In the days before the iPod—the dreaded early 2000s—a kid needed to beg and plead to wrest away control of the car radio. Parents can agree, however, that in the off-chance their child won that gruesome battle, they could not help but jam out to the same songs their kids loved. Whether the whole family rocked with Bowling for Soup, swooned over Dream Street, or danced along to Cheetah Girls, bubblegum pop, boy bands, and angsty rock dominated the generation.
Nowadays, those kids have become college students with their own car radios. Despite mass changes in popular music today—EDM, alternative, and dubstep control the airwaves—some tunes still bring them back to those simpler days.

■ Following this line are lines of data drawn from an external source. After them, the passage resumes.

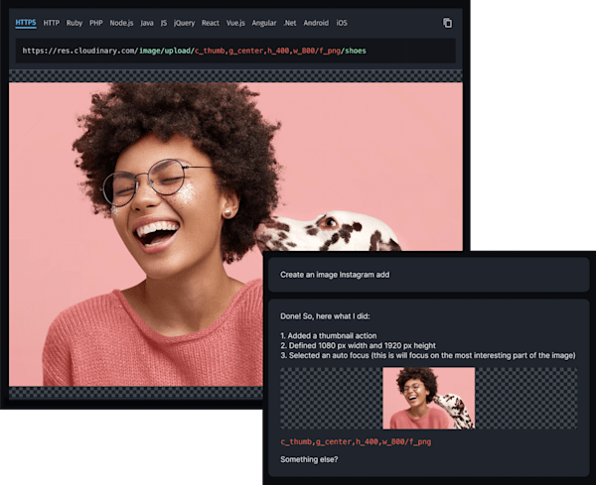
Task: Select the HTTPS tab
Action: (26, 22)
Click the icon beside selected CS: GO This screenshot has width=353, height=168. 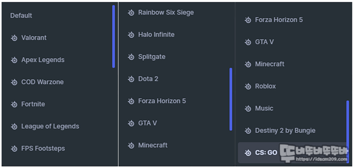coord(247,153)
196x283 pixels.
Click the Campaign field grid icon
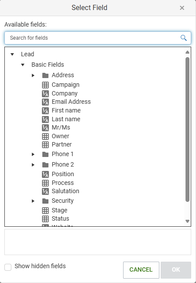(x=45, y=85)
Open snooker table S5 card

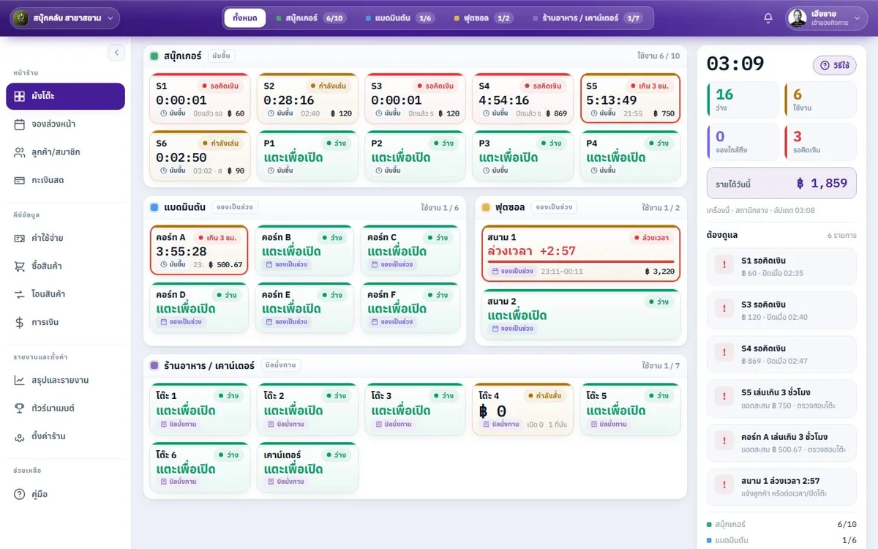[630, 98]
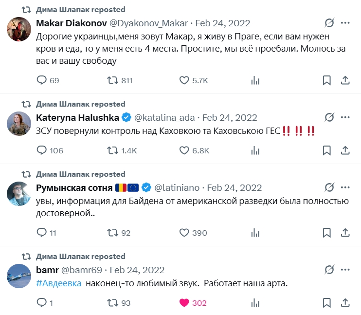Open Grok icon on bamr's tweet
The width and height of the screenshot is (361, 315).
point(329,270)
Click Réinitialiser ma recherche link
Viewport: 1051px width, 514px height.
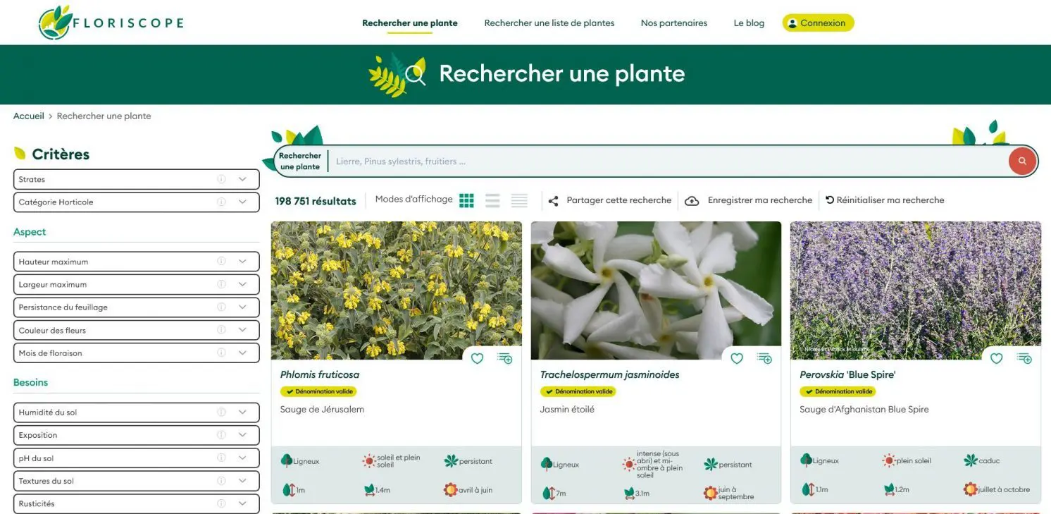(885, 200)
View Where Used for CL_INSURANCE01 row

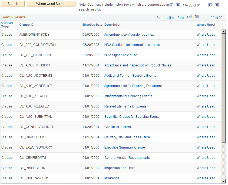tap(206, 178)
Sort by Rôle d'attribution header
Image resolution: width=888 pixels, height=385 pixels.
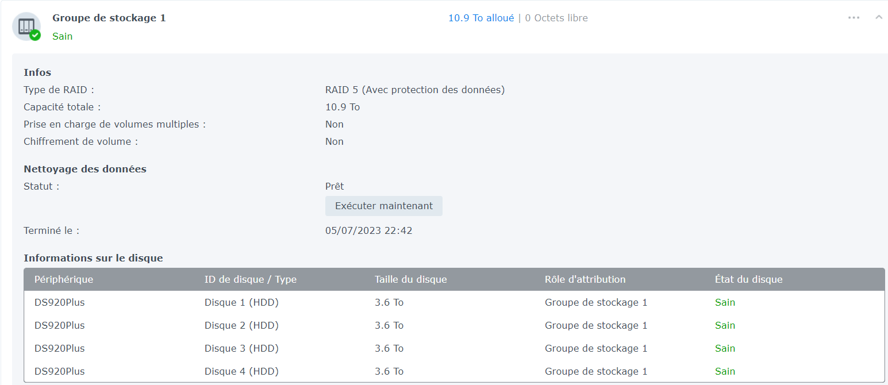tap(585, 279)
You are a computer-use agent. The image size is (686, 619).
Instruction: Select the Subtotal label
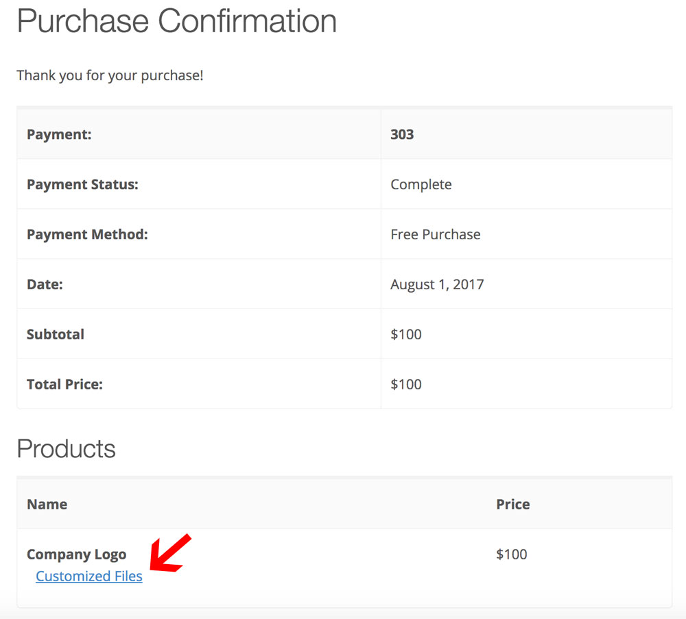pyautogui.click(x=56, y=335)
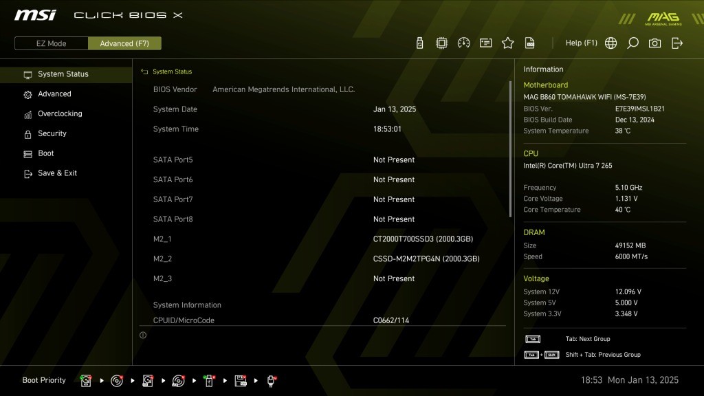Screen dimensions: 704x396
Task: Open the Favorites star icon
Action: (x=507, y=43)
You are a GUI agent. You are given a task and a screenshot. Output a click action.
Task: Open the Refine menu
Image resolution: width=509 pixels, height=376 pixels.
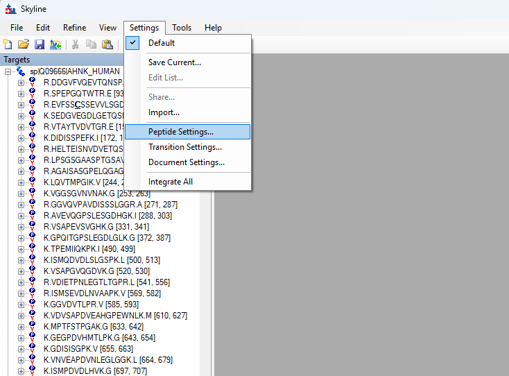pyautogui.click(x=75, y=28)
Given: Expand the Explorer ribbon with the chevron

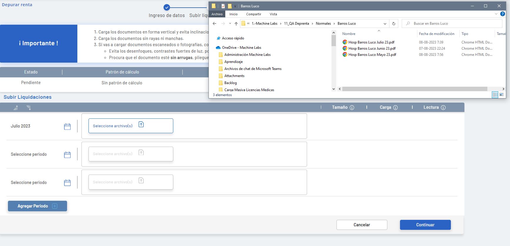Looking at the screenshot, I should click(496, 14).

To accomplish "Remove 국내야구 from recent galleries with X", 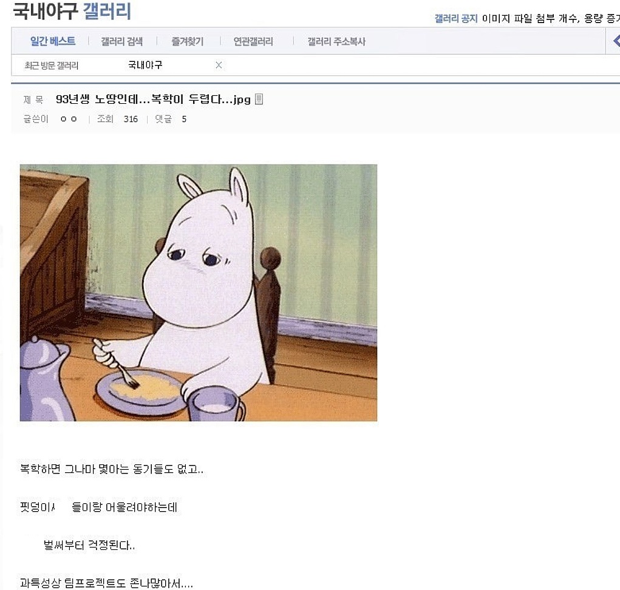I will (x=219, y=65).
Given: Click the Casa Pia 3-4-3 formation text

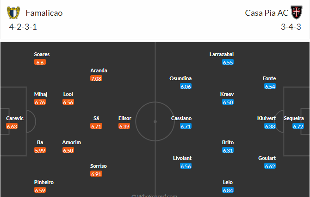Looking at the screenshot, I should (x=291, y=27).
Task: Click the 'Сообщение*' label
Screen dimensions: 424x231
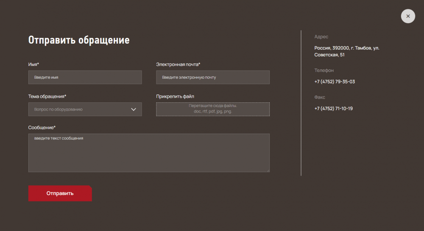Action: point(42,127)
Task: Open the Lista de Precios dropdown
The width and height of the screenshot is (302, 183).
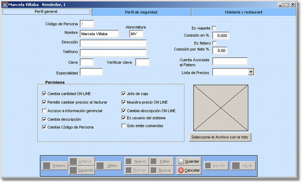Action: point(251,72)
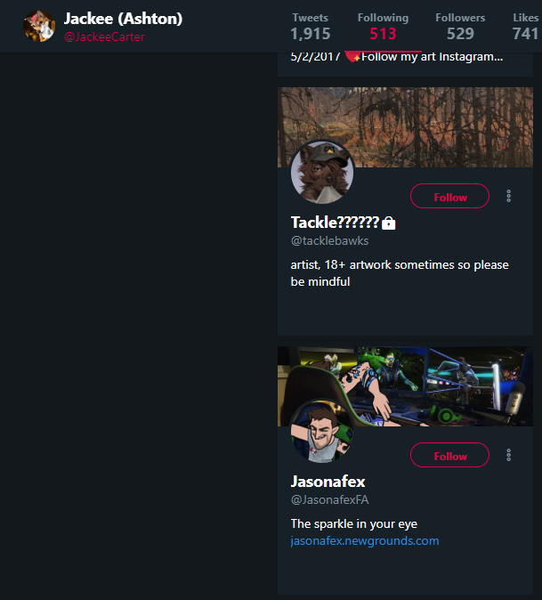The height and width of the screenshot is (600, 542).
Task: Open jasonafex.newgrounds.com link
Action: (x=365, y=540)
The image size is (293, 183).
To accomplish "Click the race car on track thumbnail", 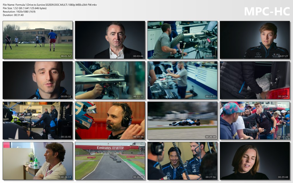I will click(182, 120).
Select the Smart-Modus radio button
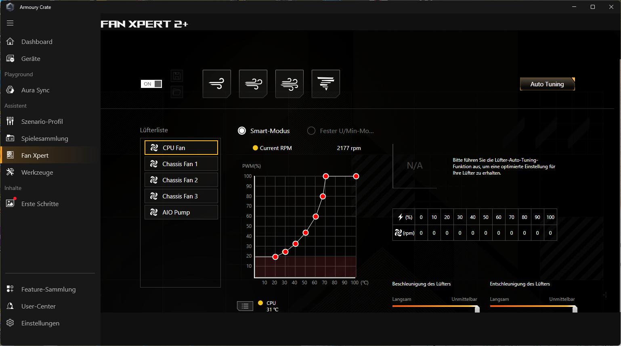 (x=242, y=131)
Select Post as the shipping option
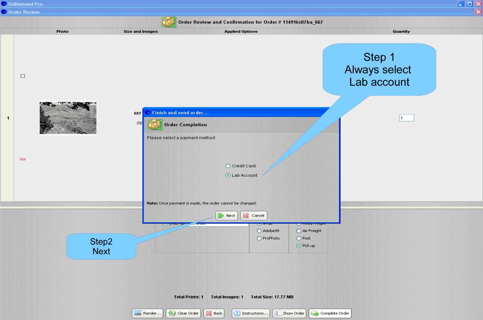The width and height of the screenshot is (483, 320). point(299,238)
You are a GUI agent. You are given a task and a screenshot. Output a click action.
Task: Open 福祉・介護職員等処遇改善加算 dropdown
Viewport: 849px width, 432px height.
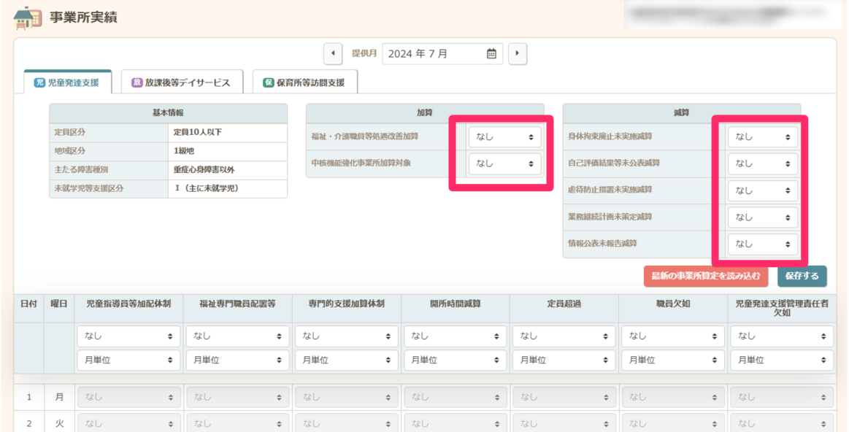(x=505, y=136)
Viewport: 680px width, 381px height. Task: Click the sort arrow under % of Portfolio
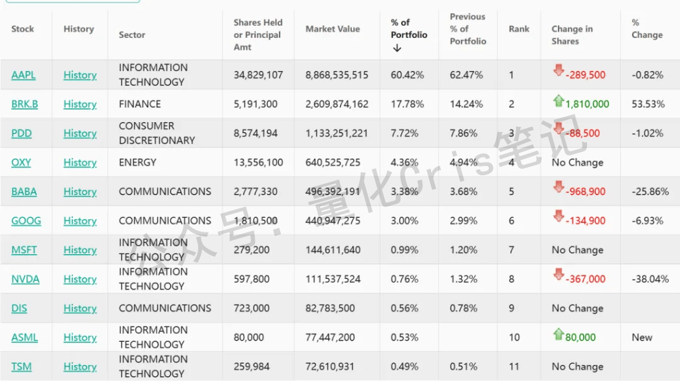[x=397, y=48]
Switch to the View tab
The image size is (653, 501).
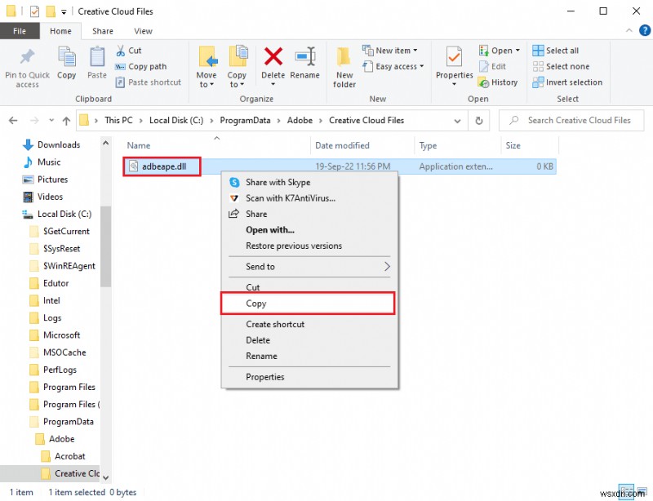pos(143,30)
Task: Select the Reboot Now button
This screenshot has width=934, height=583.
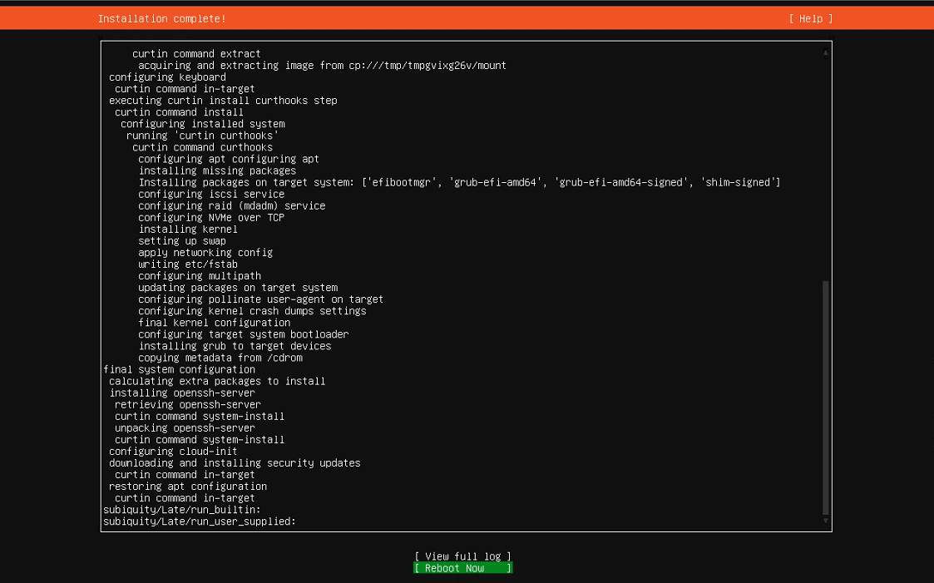Action: [462, 568]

Guys still get their game on and go play like Smash Mouth taught them, girls dream about being Jesse McCartney’s “Beautiful Girl,” and so on.
No song took over the kids’ hearts quite like Avril Lavigne’s rock anthem “Sk8er Boi” did in the summer of 2002. For the few who may not remember, a girl looks past a boy in baggy clothes, only to want him back when he becomes a famous rock star five years down the road, to no avail. In her song, Lavigne teaches a valuable lesson: looks can be very deceiving.
This season, the Louisville Cardinals have deceived voters and fans. In their yearlong dance around the back end of the AP Top 25—topping out at No. 21—the Cardinals have built their reputation on the backs of a strong defense, ranked eighth in the country in scoring at 17.7 points given up per game. But, taking a closer look at their schedule will give a completely different story.
This Saturday evening at Alumni Stadium in Chestnut Hill, Mass., the Cardinals (6-3, 4-3) will attempt to figure out which story holds true against the Boston College Eagles (6-3, 3-2).
When on defense, the Cards provide a difficult test for opponents both through the air and on the ground. Louisville’s front seven has given up the third-fewest yards in the NCAA at 738, which should seem an impossible task for an Eagles’ offense which relies almost solely on the rushing attack of running backs Jon Hilliman and Myles Willis as well as quarterback Tyler Murphy.
Yet Louisville has not come close to facing a ground game like BC’s. Not counting FCS-opponent Murray State, four of Louisville’s opponents have ranked 102nd or worse in total rushing yards. In fact, the only team remotely close to BC’s sixth-ranked rushing attack is Miami at 30th, a team which the Cardinals beat in week one. And though this could provide hope, the Cardinals had trouble containing Miami star running back Duke Johnson in that game, allowing him 90 yards on 20 carries, according to ESPN.
Additionally, Louisville’s passing defense stands at the middle of the pack—50th in passing yards allowed. Normally this would seem like an opportunity for BC head coach Steve Addazio to diversify his offensive strategy, as Murphy has thrown the ball better of late, adding two more passing touchdowns against Virginia Tech last week.
Sophomore safety Gerod Holliman, however, may convince Addazio to stick to his ground game. Holliman appears as the front runner for the Jim Thorpe Award for the country’s best defensive back, as he leads the NCAA in interceptions with 10, including a touchdown return.
Offensively, the Cardinals will look to ride the hot feet of senior Michael Dyer. After receiving some stellar, albeit inconsistent, performances earlier this season from running backs Dominique Brown and Brandon Radcliff, Louisville head coach Bobby Petrino has seemed to find his man in the Auburn transfer.
Dyer has rushed for 307 yards in the previous two games with four touchdowns, the toughest back BC’s seventh-ranked rushing defense has had to face since Pittsburgh’s James Connor in week two.
If the Eagles contain Dyer, the Cardinals should feel confident in sophomore quarterback Will Gardner. Gardner has played solidly all year, averaging 211.5 yards through the air in his seven starts, while staying efficient with 12 touchdowns against merely three interceptions. Additionally, his best performances have come since returning from a knee injury in week four, which kept him out of Louisville’s games against Wake Forest and Syracuse.
Judging from the strength of its offense, Louisville still poses a formidable threat to the Eagles. The Cardinals’ overrated defense, on the other hand, may have its heads up in space against a BC running game looking to bring them back down to earth. And if the Cards don’t do that now, expect to the powers-that-be to say “see ya later, boy,” to any chances of Louisville playing in a big-time bowl game this December.